In 1990, Mosley began a stint as lead singer in the revered hardcore punk band Bad Brains. He performed at nearly 60 shows in the United States and Europe, then left the band in January 1992.

Mosley went on to form a new band, Cement in late 1992. They released two albums: Cement and Man with the Action Hair. Both albums were distributed by Dutch East India Trading (United States) and Rough Trade (Europe). The band toured both locations promoting their music. During the first week of what was to be a year-long tour for Man with the Action Hair, the band's driver fell asleep at the wheel, causing a major accident. Mosley spent a year recovering from a broken back, the tour was canceled, and the band was subsequently shelved.

Mosley moved to Cleveland, Ohio in March 1996, where he spent several years writing and compiling material while raising his two daughters and working as a chef in various restaurants.

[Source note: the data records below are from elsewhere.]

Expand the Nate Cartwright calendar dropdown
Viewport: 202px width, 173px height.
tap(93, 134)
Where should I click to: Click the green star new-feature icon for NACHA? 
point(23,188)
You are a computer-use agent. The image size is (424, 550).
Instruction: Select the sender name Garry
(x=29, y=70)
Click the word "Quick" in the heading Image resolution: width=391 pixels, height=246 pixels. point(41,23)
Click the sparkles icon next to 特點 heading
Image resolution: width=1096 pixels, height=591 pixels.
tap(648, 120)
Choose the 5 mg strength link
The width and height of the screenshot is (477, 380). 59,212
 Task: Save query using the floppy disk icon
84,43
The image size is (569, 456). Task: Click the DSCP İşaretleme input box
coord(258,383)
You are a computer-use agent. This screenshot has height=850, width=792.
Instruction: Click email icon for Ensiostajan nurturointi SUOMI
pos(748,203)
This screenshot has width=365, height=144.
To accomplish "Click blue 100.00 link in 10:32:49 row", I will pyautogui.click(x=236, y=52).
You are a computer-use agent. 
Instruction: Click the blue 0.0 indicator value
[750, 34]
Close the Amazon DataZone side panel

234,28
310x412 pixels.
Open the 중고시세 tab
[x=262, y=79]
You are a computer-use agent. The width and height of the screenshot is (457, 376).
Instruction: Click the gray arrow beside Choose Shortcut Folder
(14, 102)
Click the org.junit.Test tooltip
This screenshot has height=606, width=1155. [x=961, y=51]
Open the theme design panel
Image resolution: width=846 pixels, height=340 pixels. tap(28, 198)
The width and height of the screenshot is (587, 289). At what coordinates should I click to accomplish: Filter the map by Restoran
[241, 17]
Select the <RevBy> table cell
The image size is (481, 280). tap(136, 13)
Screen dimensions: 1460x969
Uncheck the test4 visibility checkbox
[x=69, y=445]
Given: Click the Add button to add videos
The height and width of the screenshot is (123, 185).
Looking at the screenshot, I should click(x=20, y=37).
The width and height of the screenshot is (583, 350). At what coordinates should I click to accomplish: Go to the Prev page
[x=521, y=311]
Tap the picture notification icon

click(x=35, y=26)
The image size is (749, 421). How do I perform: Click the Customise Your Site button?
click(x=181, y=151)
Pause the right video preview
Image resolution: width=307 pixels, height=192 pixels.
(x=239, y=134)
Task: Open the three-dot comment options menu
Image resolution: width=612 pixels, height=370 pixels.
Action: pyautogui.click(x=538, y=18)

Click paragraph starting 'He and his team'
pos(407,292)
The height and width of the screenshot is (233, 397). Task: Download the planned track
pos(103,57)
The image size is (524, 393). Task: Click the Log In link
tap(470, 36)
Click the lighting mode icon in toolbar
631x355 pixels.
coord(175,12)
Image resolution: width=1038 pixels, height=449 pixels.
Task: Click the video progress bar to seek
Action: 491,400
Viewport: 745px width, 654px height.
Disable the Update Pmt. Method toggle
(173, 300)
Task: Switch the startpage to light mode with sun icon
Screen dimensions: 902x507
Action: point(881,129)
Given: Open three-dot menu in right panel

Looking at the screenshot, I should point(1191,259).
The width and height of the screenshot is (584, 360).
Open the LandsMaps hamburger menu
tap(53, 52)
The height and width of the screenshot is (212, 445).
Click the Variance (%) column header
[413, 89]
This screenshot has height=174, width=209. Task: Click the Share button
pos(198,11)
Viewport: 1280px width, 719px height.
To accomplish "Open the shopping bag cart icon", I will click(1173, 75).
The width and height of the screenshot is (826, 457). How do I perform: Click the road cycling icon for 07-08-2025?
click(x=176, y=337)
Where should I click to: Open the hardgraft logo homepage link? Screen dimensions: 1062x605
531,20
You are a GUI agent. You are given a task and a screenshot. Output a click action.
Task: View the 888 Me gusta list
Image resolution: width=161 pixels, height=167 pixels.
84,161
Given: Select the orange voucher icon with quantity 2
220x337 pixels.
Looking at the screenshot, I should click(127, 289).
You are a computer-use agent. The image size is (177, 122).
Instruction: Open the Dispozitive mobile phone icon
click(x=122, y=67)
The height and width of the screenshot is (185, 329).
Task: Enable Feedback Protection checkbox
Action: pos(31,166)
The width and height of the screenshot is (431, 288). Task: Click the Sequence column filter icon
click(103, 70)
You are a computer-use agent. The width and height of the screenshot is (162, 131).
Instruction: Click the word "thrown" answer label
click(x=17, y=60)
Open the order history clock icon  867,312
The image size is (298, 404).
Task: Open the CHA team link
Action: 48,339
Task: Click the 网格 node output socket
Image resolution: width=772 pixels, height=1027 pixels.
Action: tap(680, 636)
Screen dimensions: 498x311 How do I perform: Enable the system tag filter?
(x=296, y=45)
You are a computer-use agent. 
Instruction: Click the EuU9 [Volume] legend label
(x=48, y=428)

In 2009, Mosley announced an album would be released under the name of "V.U.A. (Vanduls Ugenst Allliderasy)". The band name was extended to include Mosley's name. Will Rap Over Hard Rock for Food was released on August 11, 2009 by Reversed Image Unlimited. Guest appearances on the LP include Jonathan Davis (Korn), John 5 (Marilyn Manson, Rob Zombie), Michael Cartellone (Lynyrd Skynyrd), and Roddy Bottum (Imperial Teen, Faith No More), and Reversed Image labelmate Leah Lou.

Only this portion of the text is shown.